One disadvantage for the NHS of activity-based finding is that this would be considerably more costly than the current method of funding. The government would then have a stark choice: fund NHS general practice entirely from taxation; part-fund it from taxation and allow general practices to charge patients to make up the difference; or scale back the services that general practices offer to fit in with the public funding that was available. All these options are problematic but this an issue on which the government urgently needs to take a decision as the current situation not tenable.

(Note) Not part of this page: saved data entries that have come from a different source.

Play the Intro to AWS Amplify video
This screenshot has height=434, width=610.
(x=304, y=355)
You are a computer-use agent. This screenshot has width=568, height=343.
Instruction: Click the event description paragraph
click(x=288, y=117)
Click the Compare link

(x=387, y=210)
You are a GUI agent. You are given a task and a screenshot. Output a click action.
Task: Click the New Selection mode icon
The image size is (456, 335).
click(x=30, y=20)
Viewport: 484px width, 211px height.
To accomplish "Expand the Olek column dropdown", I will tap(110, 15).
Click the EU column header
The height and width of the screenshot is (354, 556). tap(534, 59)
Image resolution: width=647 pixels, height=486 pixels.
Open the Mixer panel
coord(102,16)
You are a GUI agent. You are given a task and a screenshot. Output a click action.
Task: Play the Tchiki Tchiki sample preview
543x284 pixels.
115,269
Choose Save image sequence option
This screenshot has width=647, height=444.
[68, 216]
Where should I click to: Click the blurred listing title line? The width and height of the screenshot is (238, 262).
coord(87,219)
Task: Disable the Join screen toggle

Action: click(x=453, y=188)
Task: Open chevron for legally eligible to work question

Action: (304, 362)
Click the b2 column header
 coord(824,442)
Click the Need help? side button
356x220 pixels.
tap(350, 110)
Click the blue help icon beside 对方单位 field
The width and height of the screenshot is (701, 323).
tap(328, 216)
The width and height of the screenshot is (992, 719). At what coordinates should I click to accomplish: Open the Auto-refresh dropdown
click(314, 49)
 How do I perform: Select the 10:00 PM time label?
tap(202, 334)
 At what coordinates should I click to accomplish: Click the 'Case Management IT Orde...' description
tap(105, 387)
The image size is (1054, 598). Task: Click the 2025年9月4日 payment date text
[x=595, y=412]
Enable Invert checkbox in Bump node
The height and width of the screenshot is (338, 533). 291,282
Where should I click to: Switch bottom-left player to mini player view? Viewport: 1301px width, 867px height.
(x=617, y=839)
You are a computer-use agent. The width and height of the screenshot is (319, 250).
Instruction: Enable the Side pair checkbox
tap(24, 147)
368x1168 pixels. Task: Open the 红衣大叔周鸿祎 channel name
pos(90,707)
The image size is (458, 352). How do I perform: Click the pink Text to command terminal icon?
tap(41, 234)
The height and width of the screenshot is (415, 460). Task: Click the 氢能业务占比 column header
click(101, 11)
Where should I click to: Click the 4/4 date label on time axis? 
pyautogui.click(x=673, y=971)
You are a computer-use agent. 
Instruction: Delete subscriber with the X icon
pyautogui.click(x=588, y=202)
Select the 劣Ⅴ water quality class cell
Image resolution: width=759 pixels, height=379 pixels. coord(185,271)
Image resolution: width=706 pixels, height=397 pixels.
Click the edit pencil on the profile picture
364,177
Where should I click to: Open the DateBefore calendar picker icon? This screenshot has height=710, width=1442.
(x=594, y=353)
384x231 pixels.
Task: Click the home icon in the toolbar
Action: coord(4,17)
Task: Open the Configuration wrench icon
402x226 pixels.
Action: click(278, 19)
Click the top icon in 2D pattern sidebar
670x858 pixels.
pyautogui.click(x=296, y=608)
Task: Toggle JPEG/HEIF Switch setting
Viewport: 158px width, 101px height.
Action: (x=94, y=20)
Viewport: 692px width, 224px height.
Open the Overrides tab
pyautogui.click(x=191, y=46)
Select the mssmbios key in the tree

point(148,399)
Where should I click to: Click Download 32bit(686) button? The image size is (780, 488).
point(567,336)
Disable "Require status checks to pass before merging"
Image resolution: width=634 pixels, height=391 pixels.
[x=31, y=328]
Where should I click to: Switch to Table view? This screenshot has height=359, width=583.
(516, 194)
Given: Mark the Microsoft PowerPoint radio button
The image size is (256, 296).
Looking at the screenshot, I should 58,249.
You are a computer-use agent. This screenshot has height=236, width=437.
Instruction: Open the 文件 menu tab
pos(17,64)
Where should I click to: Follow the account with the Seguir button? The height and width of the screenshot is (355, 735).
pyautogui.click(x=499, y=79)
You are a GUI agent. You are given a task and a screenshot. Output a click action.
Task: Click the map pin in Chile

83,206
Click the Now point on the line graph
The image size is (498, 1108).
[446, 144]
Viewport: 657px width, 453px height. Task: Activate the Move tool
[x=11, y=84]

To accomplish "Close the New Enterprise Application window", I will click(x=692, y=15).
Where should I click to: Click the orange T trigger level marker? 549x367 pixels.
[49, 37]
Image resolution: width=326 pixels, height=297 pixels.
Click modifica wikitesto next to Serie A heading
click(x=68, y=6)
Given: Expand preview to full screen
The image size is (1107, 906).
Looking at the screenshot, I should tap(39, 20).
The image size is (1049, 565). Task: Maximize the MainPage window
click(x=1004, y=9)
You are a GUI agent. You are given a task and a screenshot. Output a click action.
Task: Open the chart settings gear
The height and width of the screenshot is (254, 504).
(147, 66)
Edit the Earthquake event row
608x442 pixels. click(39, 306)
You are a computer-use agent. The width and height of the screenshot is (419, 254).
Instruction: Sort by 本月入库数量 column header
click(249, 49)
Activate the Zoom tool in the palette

The NHS can also examine the use of non-medical practitioners and to what extent work done by general practitioners can be carried out by groups such as nurses, physician assistants, healthcare assistants, pharmacists and physiotherapists. For example, programmes that allow patients to see physiotherapists directly without requiring a referral from a general practitioner can help reduce demands on general practices and provide an alternative, cost-effective care pathway for patients with musculoskeletal problems. The NHS also needs to make more services fully accessible by patients without requiring a referral from a general practitioner – for example, exercise and weight reduction programmes, antenatal services, podiatry, termination of pregnancy services, and services for drugs and alcohol misuse.
Another action that can be taken to improve the supply of general practitioners is reducing the administrative burden on them. This requires a detailed review of all non-clinical tasks undertaken by general practitioners with the aim of removing as many as possible to free up more time for clinical work. An increasing administrative burden on physicians is a global phenomenon and something that increases stress among doctors. Hence, reducing the administrative burden on general practitioners, as well as releasing time that can be spent on clinical tasks, can also improve their morale and reduce their stress levels.
The NHS also needs to encourage doctors to return to clinical practice after career breaks. This is particularly important for women doctors who may have had career breaks for family reasons. Doctors are expensive to train and for the NHS not to have implemented effective initiatives to encourage their return to clinical work after career breaks is a waste of the public investment in their training. Other sectors – such as universities – have active programmes to encourage women to support women in returning to work and the NHS can learn from them. Key barriers to return to work include the very high indemnity payments that doctors now have to pay (particularly for out-of-hours work) and the poor child care support offered by the NHS to doctors with families. Finally, given that shortages of general practitioners will continue in the foreseeable future, they should be treated by the NHS as a scarce resource and be deployed in a manner that makes full use of their skills and training; with caps on the amount of work they are expected to carry out. In parallel, measures must be taken to remove barriers to recruitment and retention, while we put the systems in place to measure, track, and ultimately fix this threat to the sustainability of the health service.